== Task to carry out ==
Where does the word "checkbox" show up in the records? Copy every line that has it.

== Source material ==
- - -

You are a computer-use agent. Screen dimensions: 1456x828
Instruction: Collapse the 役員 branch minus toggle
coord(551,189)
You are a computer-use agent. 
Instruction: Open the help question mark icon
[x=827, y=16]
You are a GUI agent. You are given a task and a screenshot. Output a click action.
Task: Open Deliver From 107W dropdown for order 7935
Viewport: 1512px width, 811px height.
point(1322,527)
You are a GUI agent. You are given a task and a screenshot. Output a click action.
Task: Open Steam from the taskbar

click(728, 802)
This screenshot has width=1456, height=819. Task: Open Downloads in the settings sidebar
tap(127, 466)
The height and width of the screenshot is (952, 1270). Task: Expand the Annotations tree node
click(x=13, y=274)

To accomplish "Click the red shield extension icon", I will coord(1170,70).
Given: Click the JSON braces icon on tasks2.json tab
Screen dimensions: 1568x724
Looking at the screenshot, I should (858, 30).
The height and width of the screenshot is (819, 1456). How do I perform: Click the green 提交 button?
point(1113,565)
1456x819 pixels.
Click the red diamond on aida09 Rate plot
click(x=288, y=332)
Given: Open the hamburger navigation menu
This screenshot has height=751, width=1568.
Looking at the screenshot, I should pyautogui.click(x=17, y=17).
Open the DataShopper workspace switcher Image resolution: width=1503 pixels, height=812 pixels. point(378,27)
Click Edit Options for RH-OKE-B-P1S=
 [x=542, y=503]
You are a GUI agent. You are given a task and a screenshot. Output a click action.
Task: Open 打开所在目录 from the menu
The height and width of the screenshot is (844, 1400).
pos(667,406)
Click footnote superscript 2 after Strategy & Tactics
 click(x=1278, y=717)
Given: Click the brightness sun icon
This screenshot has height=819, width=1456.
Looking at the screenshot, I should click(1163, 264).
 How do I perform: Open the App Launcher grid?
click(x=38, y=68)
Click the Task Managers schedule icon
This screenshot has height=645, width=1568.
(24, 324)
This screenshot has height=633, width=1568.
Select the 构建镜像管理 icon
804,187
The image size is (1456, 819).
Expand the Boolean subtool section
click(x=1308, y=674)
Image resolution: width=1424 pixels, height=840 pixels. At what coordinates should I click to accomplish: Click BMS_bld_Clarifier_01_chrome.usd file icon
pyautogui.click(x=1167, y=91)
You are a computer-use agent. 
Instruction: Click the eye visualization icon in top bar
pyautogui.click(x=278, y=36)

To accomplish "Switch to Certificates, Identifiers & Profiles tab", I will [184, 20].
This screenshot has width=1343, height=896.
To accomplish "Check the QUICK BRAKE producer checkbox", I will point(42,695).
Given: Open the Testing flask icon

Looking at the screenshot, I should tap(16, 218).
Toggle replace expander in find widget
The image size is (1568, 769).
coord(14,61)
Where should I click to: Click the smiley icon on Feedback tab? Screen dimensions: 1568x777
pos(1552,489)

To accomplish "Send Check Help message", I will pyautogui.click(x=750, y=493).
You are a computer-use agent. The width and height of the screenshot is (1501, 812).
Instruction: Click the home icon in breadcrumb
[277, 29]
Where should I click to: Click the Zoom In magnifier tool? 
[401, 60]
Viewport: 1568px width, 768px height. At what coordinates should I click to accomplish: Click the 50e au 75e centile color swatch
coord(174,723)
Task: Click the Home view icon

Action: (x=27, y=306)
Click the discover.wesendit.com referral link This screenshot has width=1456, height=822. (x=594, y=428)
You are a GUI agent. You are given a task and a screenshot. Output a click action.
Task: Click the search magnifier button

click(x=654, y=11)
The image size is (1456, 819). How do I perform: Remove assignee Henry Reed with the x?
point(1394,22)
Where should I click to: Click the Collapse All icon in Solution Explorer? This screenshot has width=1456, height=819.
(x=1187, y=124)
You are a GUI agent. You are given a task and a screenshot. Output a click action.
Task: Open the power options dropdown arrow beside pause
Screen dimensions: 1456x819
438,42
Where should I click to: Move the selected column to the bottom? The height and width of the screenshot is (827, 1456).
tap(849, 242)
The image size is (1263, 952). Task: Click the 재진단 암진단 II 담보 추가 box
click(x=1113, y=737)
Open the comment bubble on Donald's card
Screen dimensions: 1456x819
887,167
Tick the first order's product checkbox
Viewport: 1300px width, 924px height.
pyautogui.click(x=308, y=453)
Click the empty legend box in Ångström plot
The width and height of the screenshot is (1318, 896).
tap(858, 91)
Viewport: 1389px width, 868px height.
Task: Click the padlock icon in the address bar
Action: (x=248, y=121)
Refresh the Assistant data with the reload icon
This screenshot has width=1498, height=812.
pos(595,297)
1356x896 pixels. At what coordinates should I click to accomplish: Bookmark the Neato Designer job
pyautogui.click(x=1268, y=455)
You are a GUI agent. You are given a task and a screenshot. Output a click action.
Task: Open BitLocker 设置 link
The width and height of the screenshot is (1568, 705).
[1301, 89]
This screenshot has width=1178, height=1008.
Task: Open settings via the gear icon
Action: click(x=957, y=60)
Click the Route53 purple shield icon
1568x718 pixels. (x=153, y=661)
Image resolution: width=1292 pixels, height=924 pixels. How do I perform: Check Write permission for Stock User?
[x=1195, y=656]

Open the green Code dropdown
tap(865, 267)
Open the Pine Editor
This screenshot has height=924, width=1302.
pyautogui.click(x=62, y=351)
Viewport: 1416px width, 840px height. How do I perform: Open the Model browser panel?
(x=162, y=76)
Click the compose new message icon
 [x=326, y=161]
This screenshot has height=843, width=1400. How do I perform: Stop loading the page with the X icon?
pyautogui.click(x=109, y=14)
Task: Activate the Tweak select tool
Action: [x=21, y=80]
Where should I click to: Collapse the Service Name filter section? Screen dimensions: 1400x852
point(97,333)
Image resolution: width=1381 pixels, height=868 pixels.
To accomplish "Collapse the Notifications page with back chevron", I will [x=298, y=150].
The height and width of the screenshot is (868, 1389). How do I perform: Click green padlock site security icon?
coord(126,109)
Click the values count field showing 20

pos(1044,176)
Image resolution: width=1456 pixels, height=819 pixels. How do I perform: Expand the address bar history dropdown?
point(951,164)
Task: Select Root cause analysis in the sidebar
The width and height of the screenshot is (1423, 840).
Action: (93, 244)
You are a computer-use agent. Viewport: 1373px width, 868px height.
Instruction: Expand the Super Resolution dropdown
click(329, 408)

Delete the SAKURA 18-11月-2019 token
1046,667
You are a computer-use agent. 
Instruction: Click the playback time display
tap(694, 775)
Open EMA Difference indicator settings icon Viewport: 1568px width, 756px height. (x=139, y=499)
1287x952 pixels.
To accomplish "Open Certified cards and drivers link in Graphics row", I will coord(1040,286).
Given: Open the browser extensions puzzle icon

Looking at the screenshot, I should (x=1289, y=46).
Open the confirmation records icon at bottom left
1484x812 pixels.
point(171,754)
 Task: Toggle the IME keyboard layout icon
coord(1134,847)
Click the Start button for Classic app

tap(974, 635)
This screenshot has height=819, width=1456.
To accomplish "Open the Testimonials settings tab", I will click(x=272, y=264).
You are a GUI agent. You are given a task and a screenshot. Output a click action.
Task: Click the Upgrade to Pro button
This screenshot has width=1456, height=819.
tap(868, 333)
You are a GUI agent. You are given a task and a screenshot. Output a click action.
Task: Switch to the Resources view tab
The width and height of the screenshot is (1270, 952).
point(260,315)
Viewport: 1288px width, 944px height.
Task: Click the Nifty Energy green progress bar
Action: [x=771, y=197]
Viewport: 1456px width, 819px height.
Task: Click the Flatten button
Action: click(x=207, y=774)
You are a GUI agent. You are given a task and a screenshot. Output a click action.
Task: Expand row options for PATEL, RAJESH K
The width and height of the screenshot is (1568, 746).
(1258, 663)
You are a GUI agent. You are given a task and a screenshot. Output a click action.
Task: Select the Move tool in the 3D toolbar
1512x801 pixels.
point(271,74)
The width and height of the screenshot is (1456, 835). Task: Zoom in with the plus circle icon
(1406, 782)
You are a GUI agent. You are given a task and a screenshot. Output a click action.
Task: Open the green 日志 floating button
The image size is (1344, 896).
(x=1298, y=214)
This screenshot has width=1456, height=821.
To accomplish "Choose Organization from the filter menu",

- - -

== Output ==
To accomplish "Check the QUICK BRAKE producer checkbox", I will point(42,695).
Tick the first order's product checkbox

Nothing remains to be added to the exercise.